- REQUIRED TASKS -
[A] Print the passage of the target-fund article from "However, according to" to "all 401(k) assets.".
[B] List each distinct percentage figure that appears in the target-fund article.
[C] Take the target-fund article further, starting after its last sentence.

- EXTRACT PROVIDED -
= = =

If you have years of investing experience behind you, you're used to having a lot of choices about where to put your money. That's one reason why investing in a company-sponsored retirement plan, such as a 401(k) plan, can be so frustrating: You often don't have a good selection.

However, according to a recent study, an increasingly popular retirement investing option has gotten a lot more attention from workers in recent years. And although it may not be a perfect strategy for every investor, this investment vehicle could give you a big upgrade over other inferior options in your retirement plan.

Hitting the target
The vehicle is the target-date mutual fund, and it has taken the 401(k) world by storm. A study from the Employee Benefit Research Institute took a look at how retirement plan participants are using target funds for their retirement savings. The results were encouraging -- of those plans that offer target funds, 37% of participants put at least some of their money in a target fund. Moreover, target funds collectively hold about 7% of all 401(k) assets.

The study cites a number of factors that could contribute to rising use of target funds. One is the fact that many employers are using automatic enrollment to get more of their employees to make retirement plan contributions, and they're putting those automatic contributions into target funds.

A fair number of employees rely solely on target funds for their retirement savings. If those participants had chosen a single fund regardless of what investment options were available, a target fund clearly has some advantages that other types of funds would lack, in terms of diversification -- few other options would include exposure to so many different kinds of investments in a single fund.

Target funds aren't all the same
Not all experts agree that target funds are beneficial. Last year, for instance, many supposedly conservative target funds did poorly because they had fairly high exposure to stocks, even for target dates that weren't too far in the future. That brought substantial declines that many fund investors were unprepared to see.

The study looks further at that phenomenon, noting that funds from different fund families take very different approaches to the question of how much to hold in stocks. For 2010 target funds, allocations to stocks ranged from around 25% to 65% among the funds the study examined. Given that such a fund would typically be intended for someone retiring next year, one could easily argue that holding 65% of your portfolio in stocks was overly aggressive.

= = =

- INFORMATION SHOWN -
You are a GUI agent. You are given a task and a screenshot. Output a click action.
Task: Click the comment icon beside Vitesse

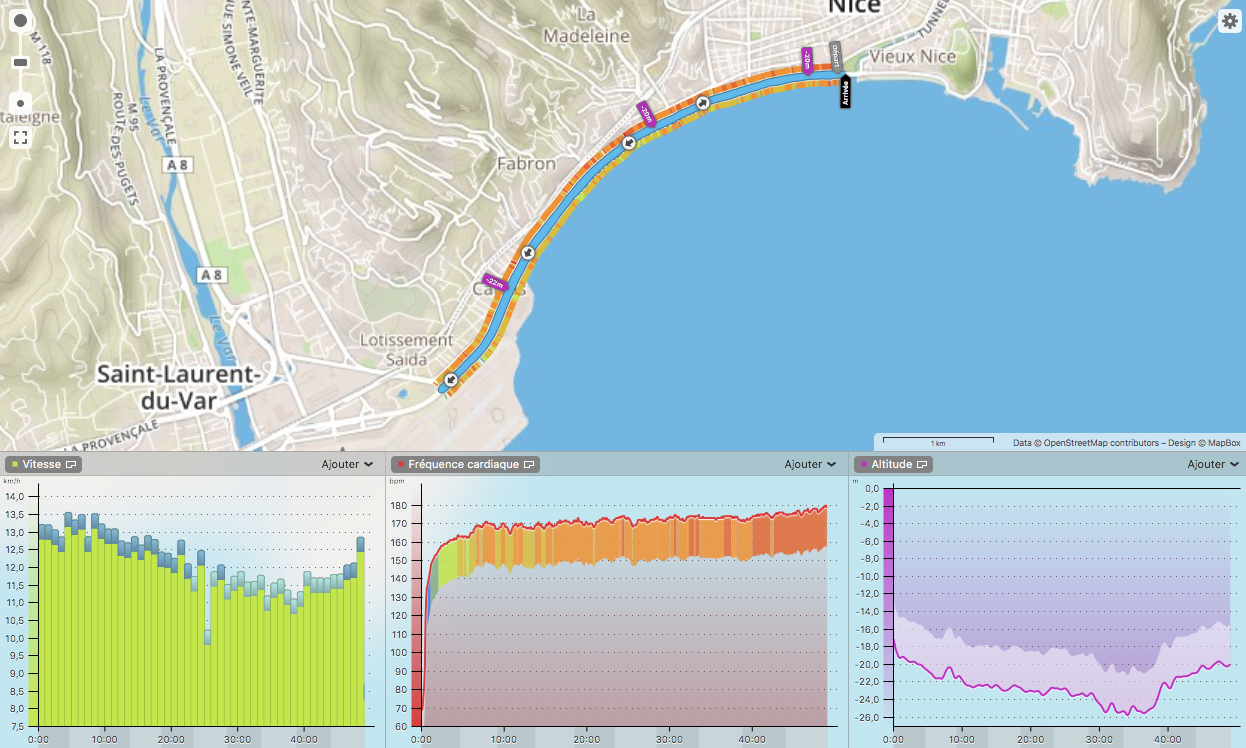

= = =

- ANSWERS FOR THIS EXERCISE -
[A]
However, according to a recent study, an increasingly popular retirement investing option has gotten a lot more attention from workers in recent years. And although it may not be a perfect strategy for every investor, this investment vehicle could give you a big upgrade over other inferior options in your retirement plan.

Hitting the target
The vehicle is the target-date mutual fund, and it has taken the 401(k) world by storm. A study from the Employee Benefit Research Institute took a look at how retirement plan participants are using target funds for their retirement savings. The results were encouraging -- of those plans that offer target funds, 37% of participants put at least some of their money in a target fund. Moreover, target funds collectively hold about 7% of all 401(k) assets.

[B] 37%, 7%, 25%, 65%

[C]
Some funds, however, make an effort not just to cut stock exposure but also to invest in more conservative stock funds. For instance, T. Rowe Price (NASDAQ:TROW) has a series of retirement target funds that in turn invest in a wide variety of other T. Rowe Price funds.

Target funds for investors closer to their goals, for example, include substantial allocations to more conservative choices, such as a general stock index fund that includes large companies like Procter & Gamble (NYSE:PG), General Electric (NYSE:GE), and AT&T (NYSE:T). That's what most such investors would want: big chunks of the blue-chip stocks that dominate the S&P 500.

In contrast, those further away from their target get higher allocations to more aggressive growth funds that invest in companies like Apple (NASDAQ:AAPL), Google (NASDAQ:GOOG), and Genentech (NYSE:DNA). Those are stocks that are arguably better suited to those with longer time horizons.

Know the pros and cons
Target date funds are far from perfect. Although they automatically adjust your asset allocation over time, they also take all the control over your investments out of your hands.

But in a 401(k) plan where other investment options are often worse, target date funds are a breath of fresh air for employees. So it's not surprising that more workers are taking advantage of them -- and given how important a diversified portfolio is to investing success, it's definitely a good thing that they are.